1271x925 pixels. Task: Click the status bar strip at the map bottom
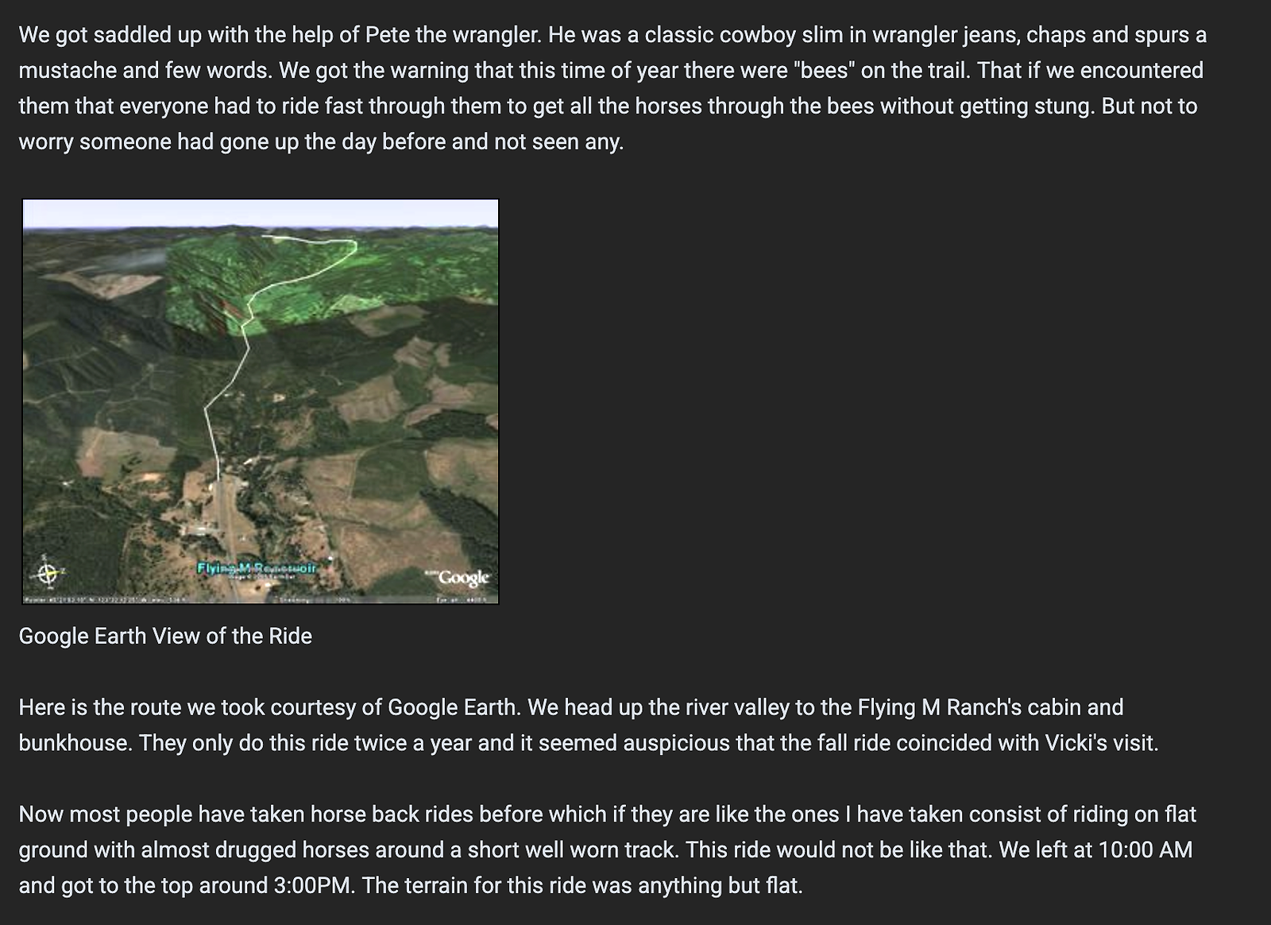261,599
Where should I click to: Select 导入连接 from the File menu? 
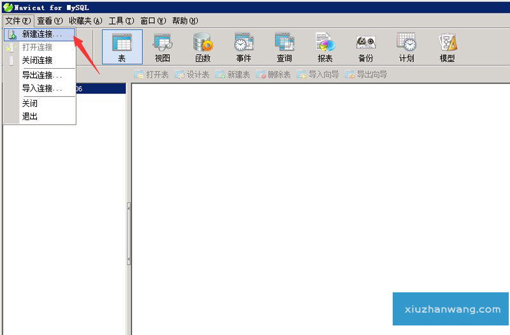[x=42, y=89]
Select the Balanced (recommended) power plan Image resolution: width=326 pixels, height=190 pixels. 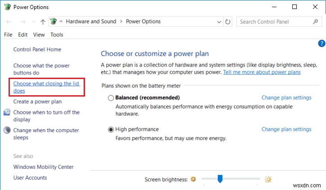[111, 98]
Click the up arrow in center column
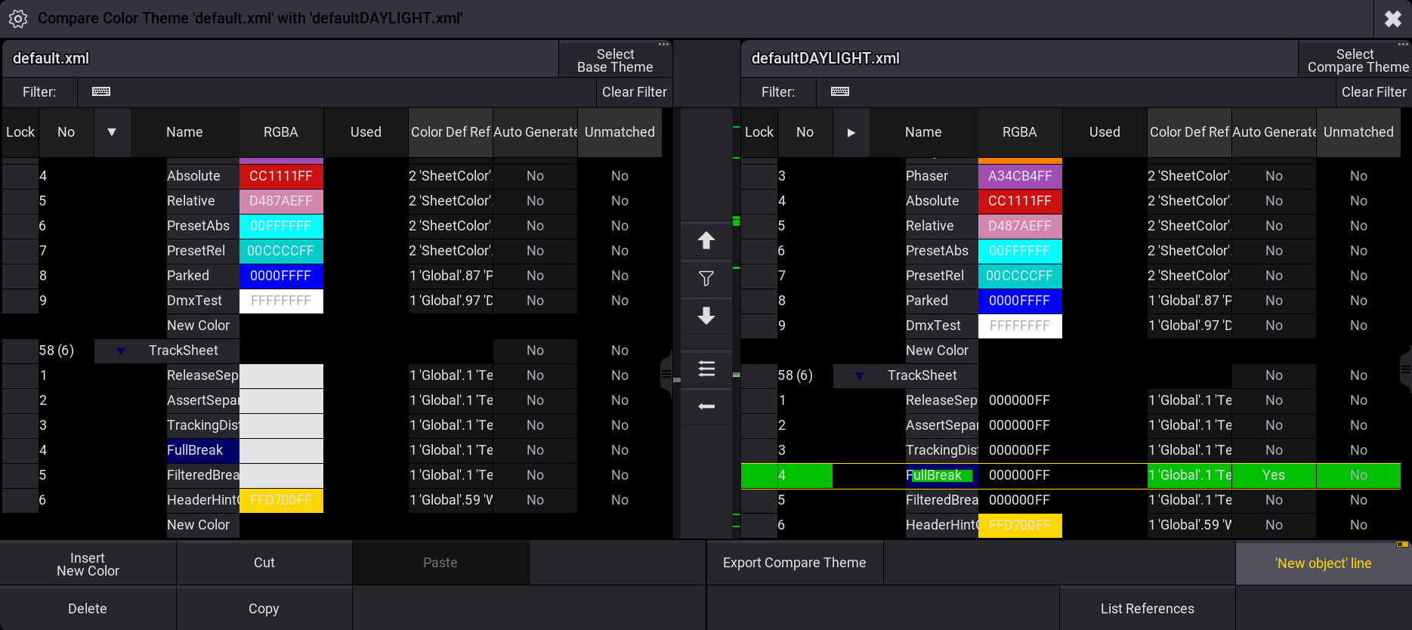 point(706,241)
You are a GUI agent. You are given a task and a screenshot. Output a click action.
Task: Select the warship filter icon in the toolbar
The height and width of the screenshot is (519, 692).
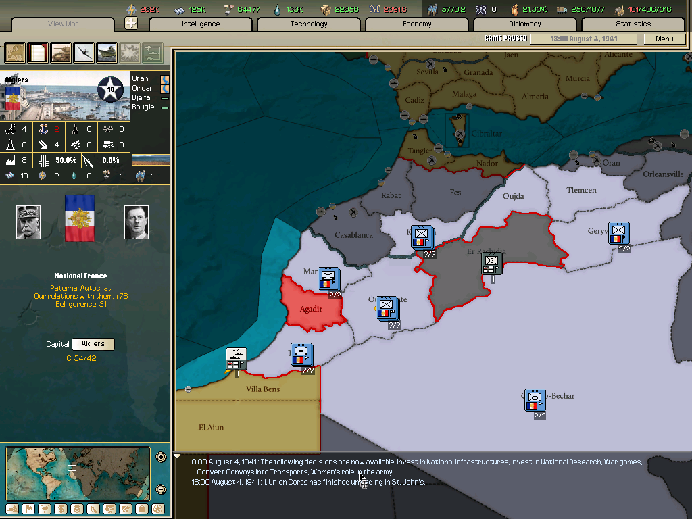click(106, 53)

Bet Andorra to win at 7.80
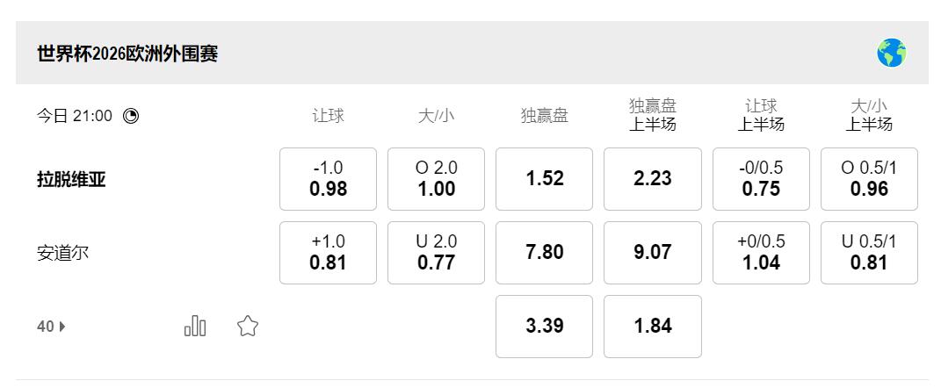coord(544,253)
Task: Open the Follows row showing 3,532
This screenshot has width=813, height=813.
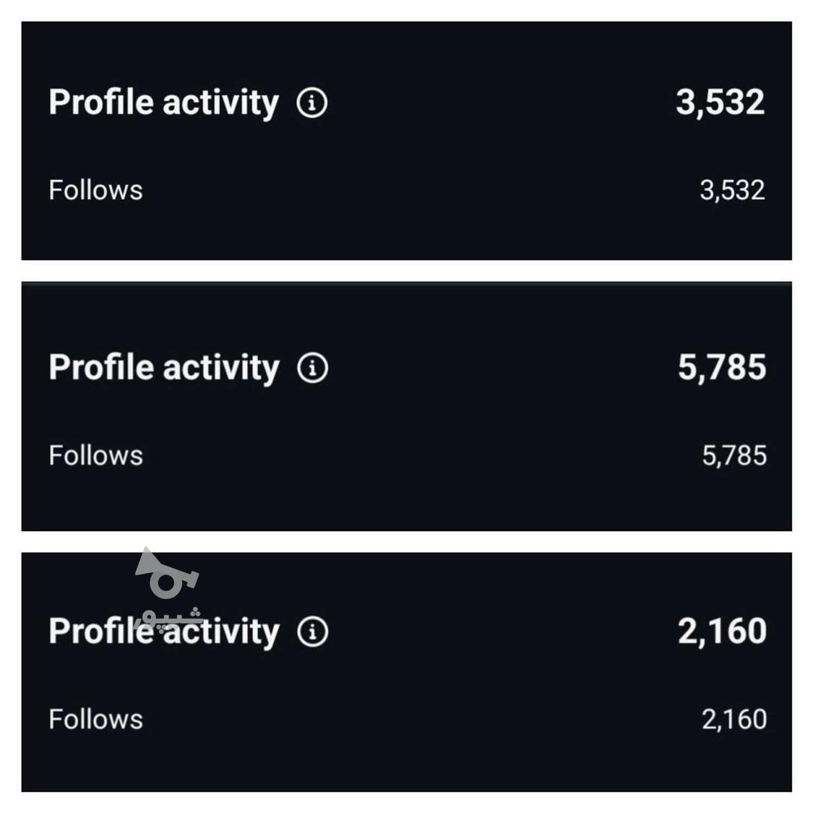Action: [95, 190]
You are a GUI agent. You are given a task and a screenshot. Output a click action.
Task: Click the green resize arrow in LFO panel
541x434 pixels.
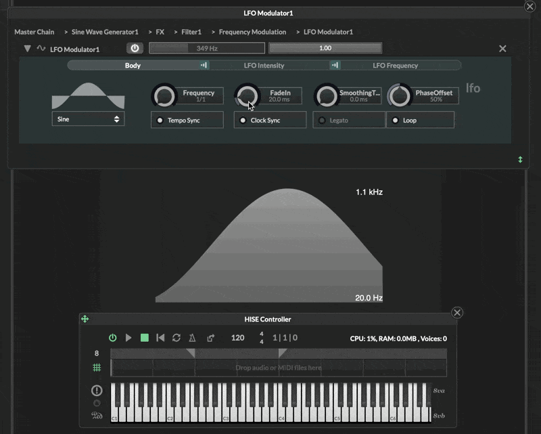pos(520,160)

==============================

_WORK ORDER_
Every line from the one containing "Task: Open the Follows row showing 3,532" to the end of the material above is to be returned exactly, with the pictures left out.

_WORKED SOLUTION_
Task: Open the Follows row showing 3,532
This screenshot has width=813, height=813.
Action: [95, 190]
You are a GUI agent. You are given a task and a screenshot. Output a click action.
Task: Click the green resize arrow in LFO panel
541x434 pixels.
pos(520,160)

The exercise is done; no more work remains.